Seriously, UF students, drinking's not everything
Published: Saturday, September 1, 2007 at 6:01 a.m.
Last Modified: Friday, August 31, 2007 at 10:36 p.m.
Recently UF was again ranked among the nation's top "party schools" by the Princeton Review, coming in at No. 4 this year, up from No. 11.
As a survey methodologist, aware that the exact question wording may influence the outcome of poll results, I looked a bit closer at how the "party school" ranking is defined. It is based on student responses to five questions: use of beer, use of hard liquor, use of marijuana, hours of study each day, and the popularity of the Greek system.
It is the weight given to questions about alcohol and drug use which concern groups like the American Medical Association, which has criticized the Princeton Review for "fueling the false notion that alcohol is central to the college experience."
The AMA's "A Matter of Degree" initiative points to a sobering body of research, including a 2002 study that found alcohol consumption among college students aged 18 to 24 contributes to an estimated 1,400 student deaths, 500,000 injuries, and 70,000 cases of sexual assault or date rapes each year.
Such statistics have concerned UF administrators, and helped inform President Machen's efforts to curb binge-drinking on campus. But isn't college drinking a rite of passage? How much fun can a student have without beer?
I happen to be a graduate of Brigham Young University, which has ranked as the Princeton Review No. 1 "stone-cold sober" school for 10 straight years. So what did we do on the weekends for fun, instead of cracking a keg?
* We played games. Games of hide and seek around campus, parlor games like charades, and trivia games.

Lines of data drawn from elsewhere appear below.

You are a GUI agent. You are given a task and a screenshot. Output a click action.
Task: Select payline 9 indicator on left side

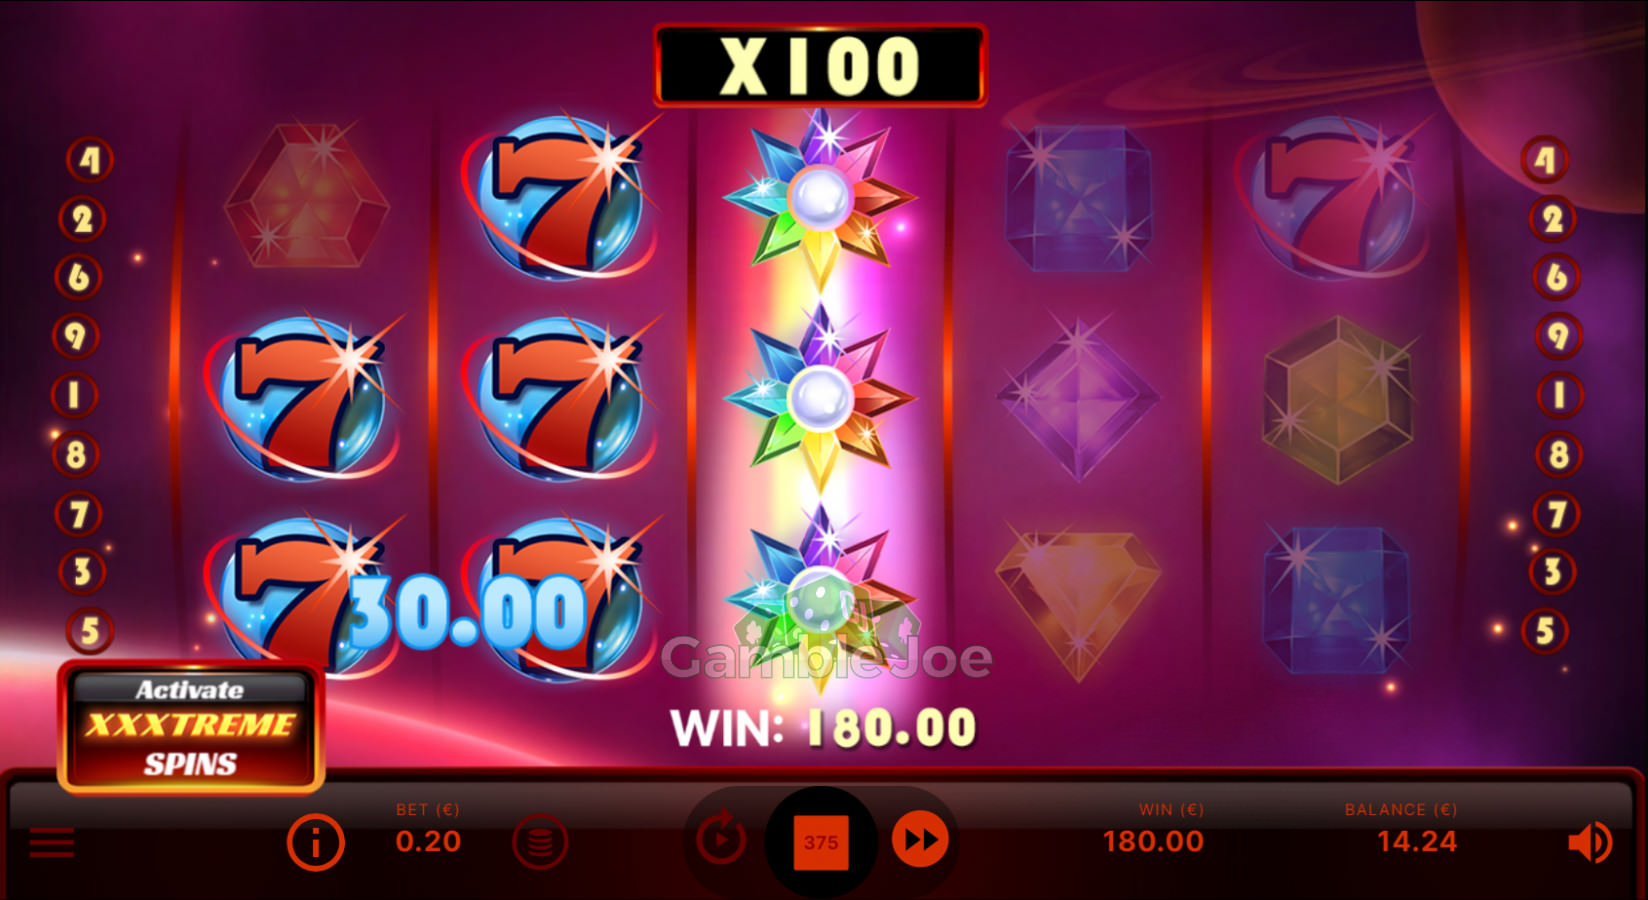[76, 336]

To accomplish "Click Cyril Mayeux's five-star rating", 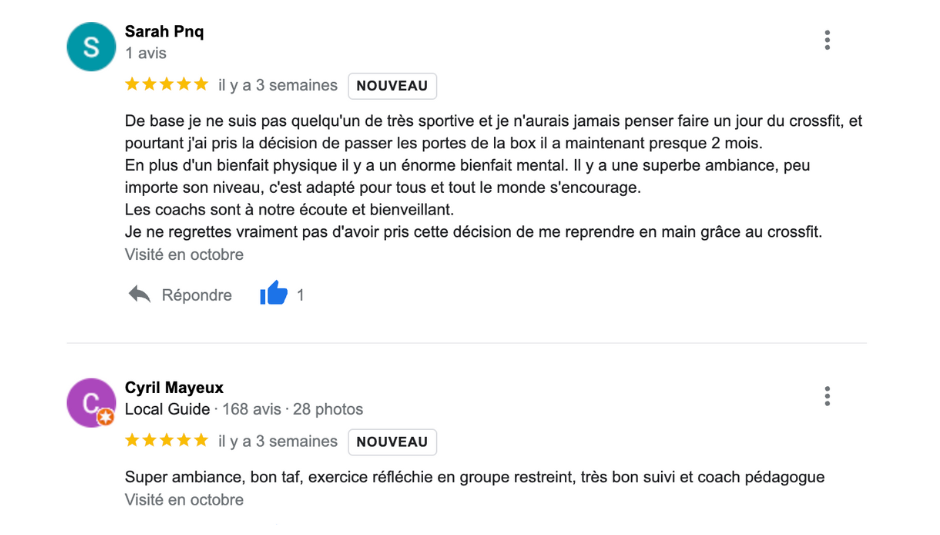I will pos(167,441).
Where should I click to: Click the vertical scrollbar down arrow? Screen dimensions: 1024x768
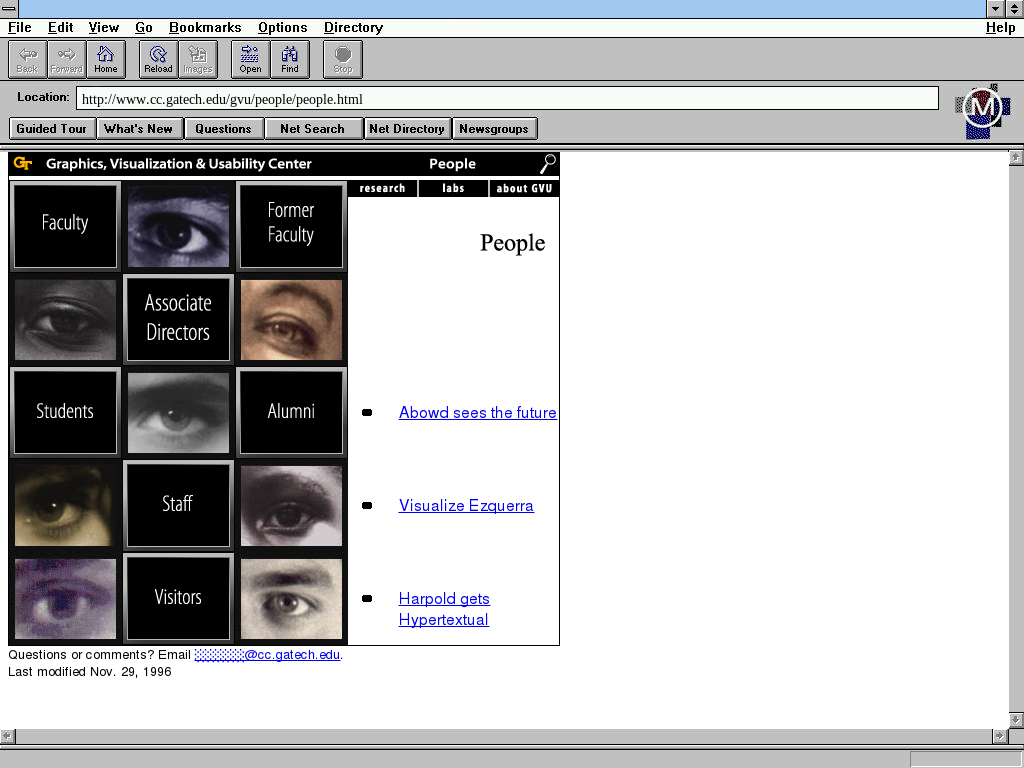click(1016, 720)
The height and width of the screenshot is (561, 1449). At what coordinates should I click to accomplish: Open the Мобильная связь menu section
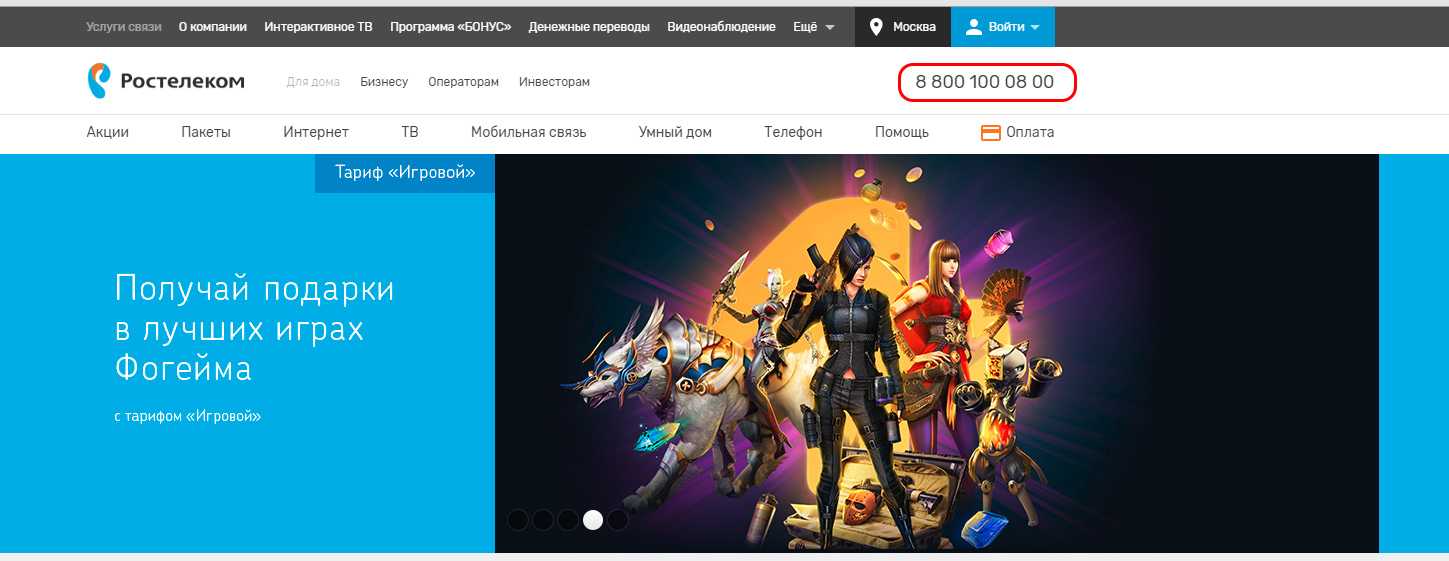(x=528, y=132)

It wasn't mere coincidence that Kenneth W. Jennings III, who had participated in quiz-bowl competitions at BYU, went on to win over 70 games of "Jeopardy!" over six months, earning more than $2.5 million and entertaining the nation with his quirky sense of humor and mental gymnastics.

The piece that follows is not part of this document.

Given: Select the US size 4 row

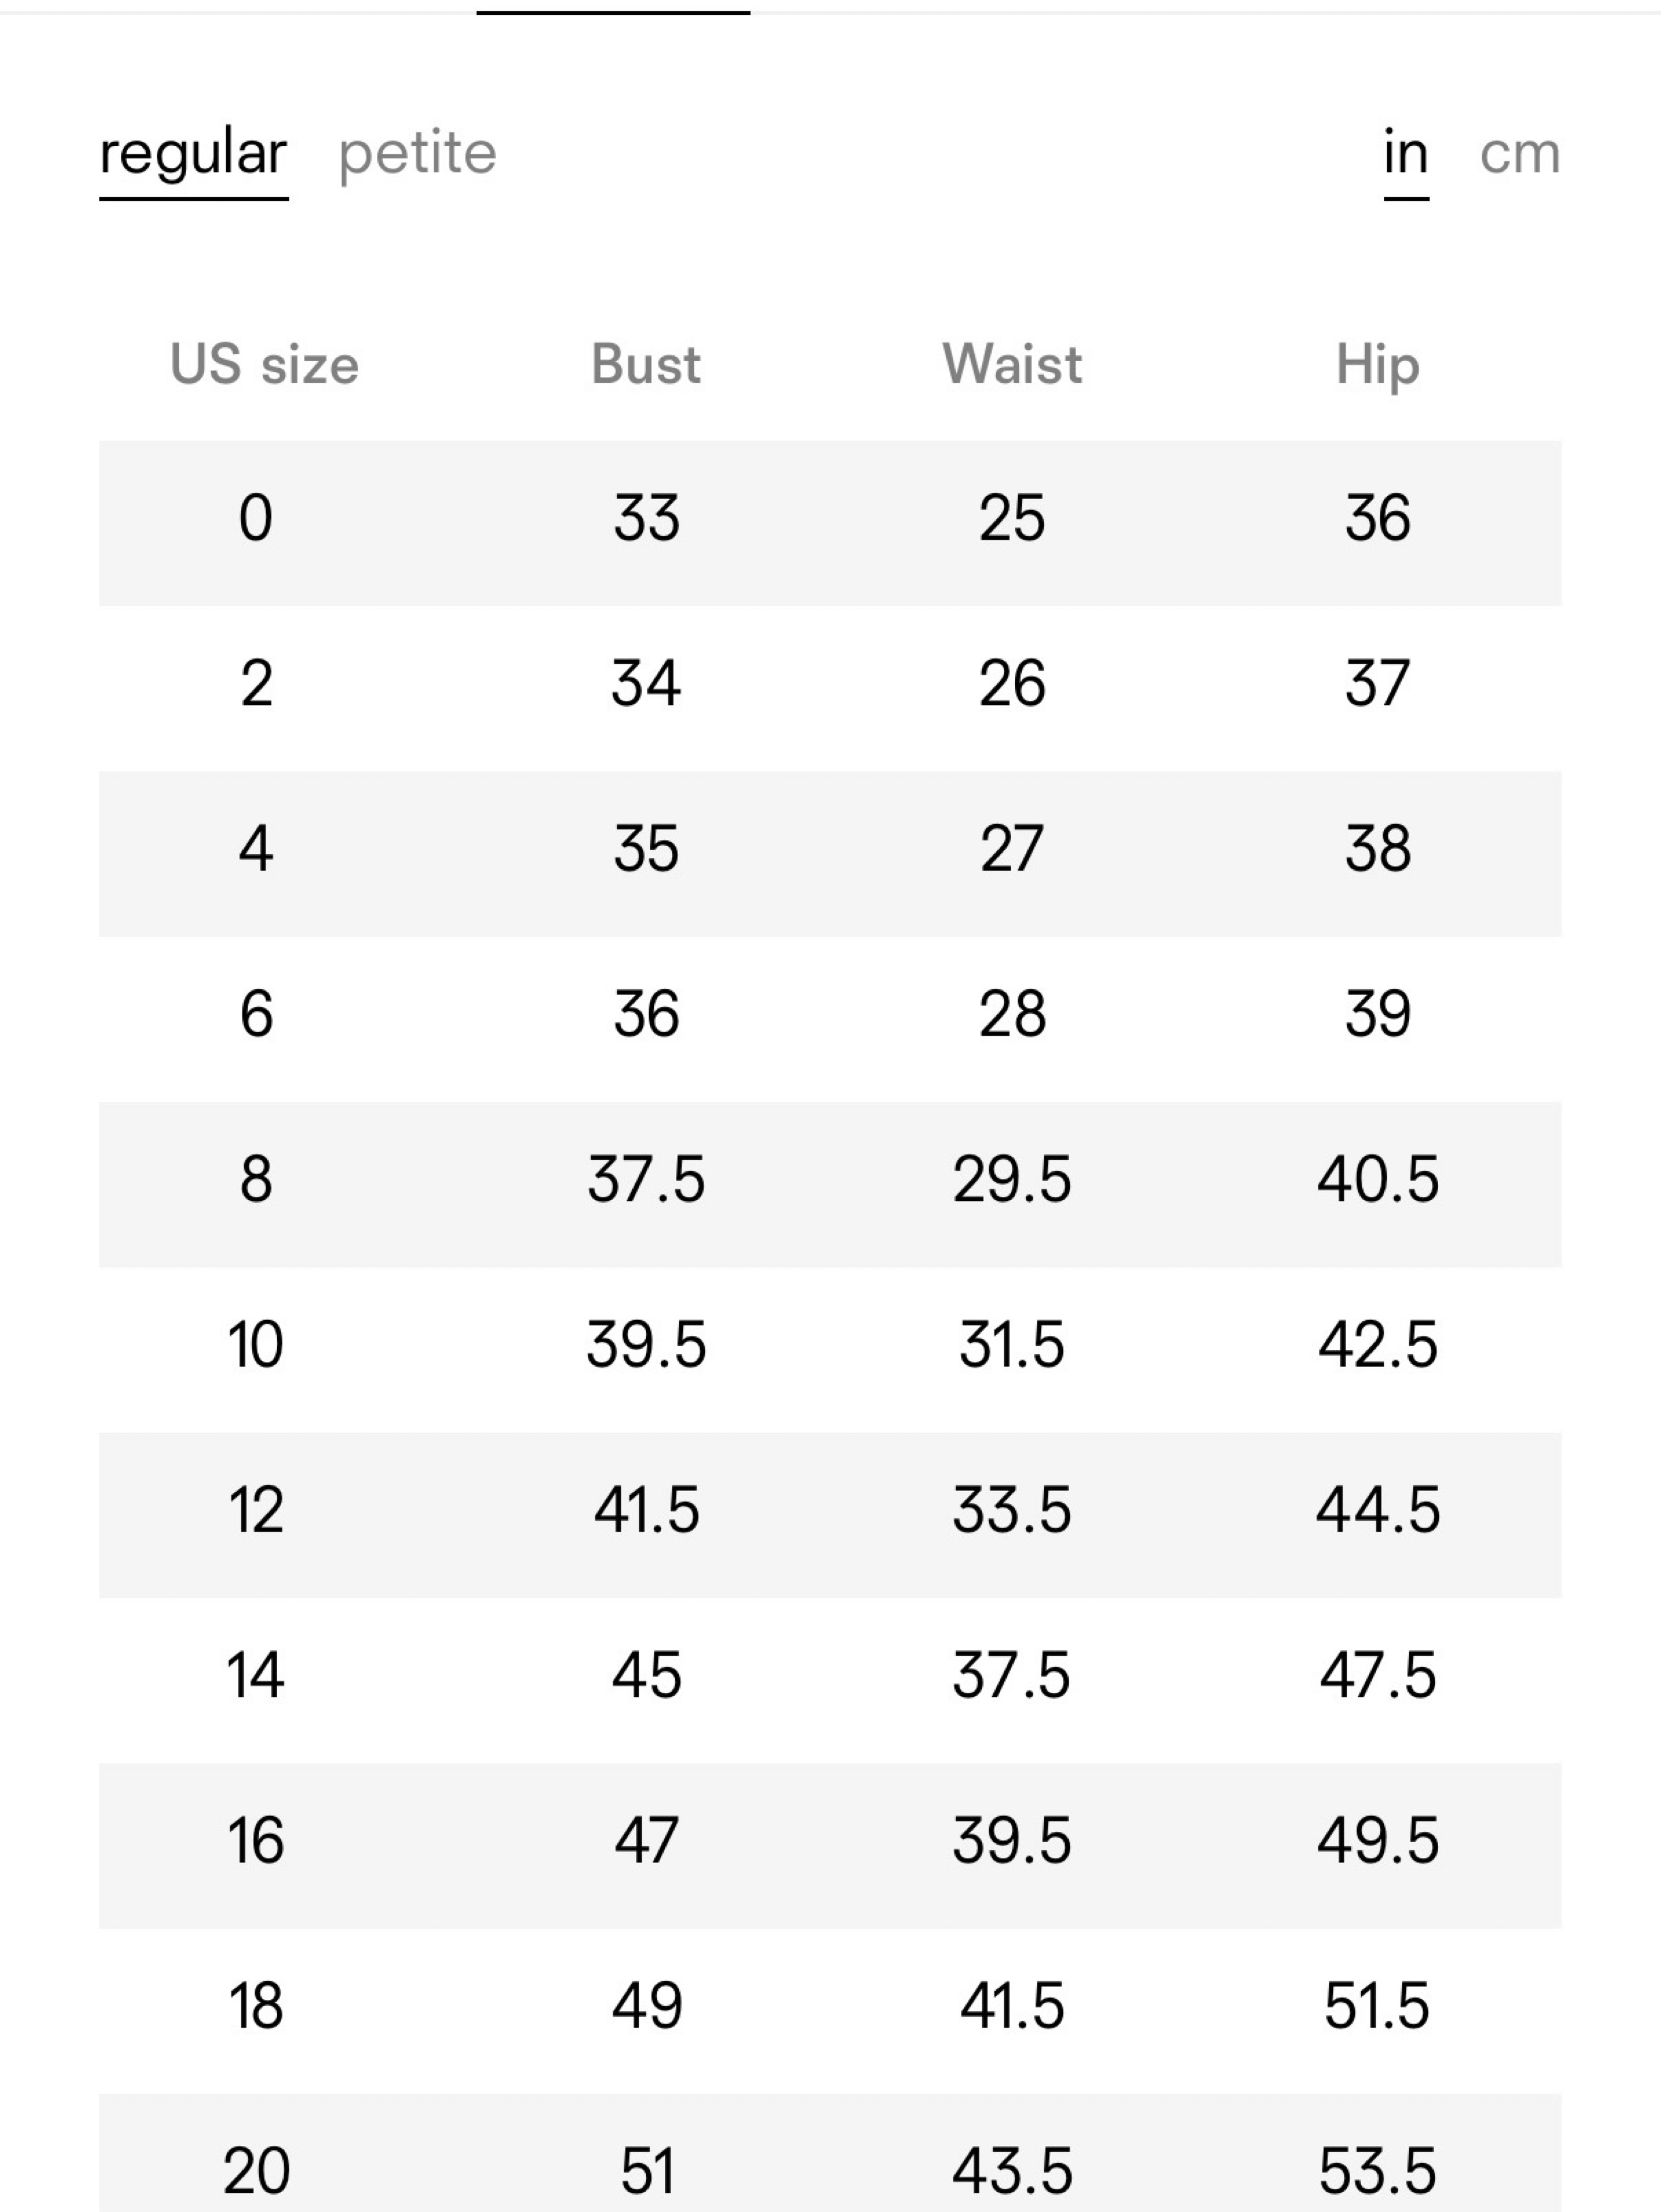Looking at the screenshot, I should coord(830,854).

* We danced. A few years ago a Gainesville audience was enthralled when the BYU International Folk Dance Ensemble performed at the Phillips Center. BYU also has strong programs in ballroom dancing, which is a popular physical education class. And most every Friday and Saturday night, there are dances somewhere on campus.
* We attended the many film series and performances around campus. As a private school with strong programs in the liberal arts, there was a smorgasbord of interesting and worthwhile activities, many free to students.
* We took advantage of the mountain surroundings. Some friends scheduled all their classes for certain days of the week, leaving the other days open for skiing. During warmer months, the mountains also provided a venue for rock climbing, hiking, and whitewater river tubing. One of my fondest college memories is going up the canyon with a bunch of skateboarding friends. I stayed in the jeep, towing them to the top of each hill. They skated down the road as far as they could, and then waited for another tow.
* And on Sundays we went to church. (It's a church-run school, after all.)
Student congregations are the hub of social activity. Just about every large lecture hall or auditorium gets turned into a meeting venue. One year our Sunday school president was the football quarterback, who went on to play for the NFL. It was an impressive example to see him conducting a meeting covered with bruises from the previous afternoon.
So attending school there was a lot of fun, despite being "stone-cold sober."
And while I was a student at BYU, I never once walked into a class with a hangover. I never missed an assignment because I was too stoned to function. I never had to worry about whether my date was too drunk to drive home safely. I never woke up in a strange bed, unsure how I got there. I never wasted a minute worrying about contracting a sexually transmitted disease, becoming pregnant, or feeling used by a man.
Perhaps one of the most important things I learned in college was that I didn't have to be drunk to have a good time.
Colleen Kay Porter is a Gainesville mother of five and grandmother.